■ About this exercise ■
Could every entry be set down once more, exactly as given?

Given data below:

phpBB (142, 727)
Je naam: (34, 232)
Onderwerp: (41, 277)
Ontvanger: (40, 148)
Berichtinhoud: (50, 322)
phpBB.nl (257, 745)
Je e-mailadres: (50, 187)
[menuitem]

End of Given data.

■ Result below ■
phpBB (142, 727)
Je naam: (34, 232)
Onderwerp: (41, 277)
Ontvanger: (40, 148)
Berichtinhoud: (50, 322)
phpBB.nl (257, 745)
Je e-mailadres: (50, 187)
[menuitem]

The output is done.